Nutritional therapies and neonatal immune tolerance

The goal of this project is to develop specialized nutritional intervention therapy to enhance neonatal immune tolerance and infant health. Furthermore, we would like to develop a better understanding of the effect of commonly used antibiotics on premature gut health, and to define the protective mediators in breast-milk. This project received a research grant from Health Holland TKI in 2018 as a consortium between the Tytgat Institute for Liver and Intestinal Research (Amsterdam UMC) and the non-academic partners Reckitt-Benckiser and DESCIN.
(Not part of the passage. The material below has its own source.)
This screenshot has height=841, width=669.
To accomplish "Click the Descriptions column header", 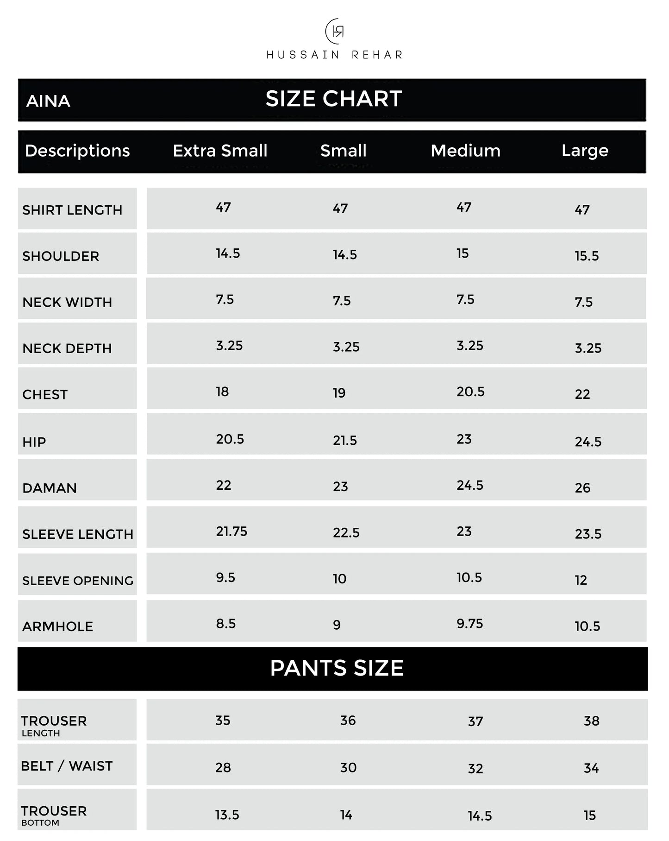I will [x=77, y=151].
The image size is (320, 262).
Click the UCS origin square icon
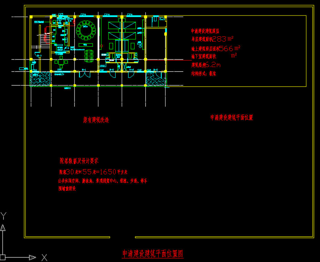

Nutritional therapies and Pediatric IBD

Nutritional therapies are as effective as conventional steroid therapy to reduce symptoms Pediatric Crohn’s Disease. Recently, the Crohn’s Disease Exclusion Diet (CDED) was proven to be as effective as standard of care Exclusive Enteral Nutrition (EEN) in the induction of remission. However, specific mechanisms of remission induced by nutritional therapy are yet unknown. In this project, we bridge expertise of researchers and physicians in Gastroenterology and Pediatric Medicine. The aim of this project is to elucidate the mechanism of the EEN therapy in inducing remission of pediatric Crohn’s disease. This project is led by Dr. Johan van Limbergen, pediatric gastroenterologist at Amsterdam UMC.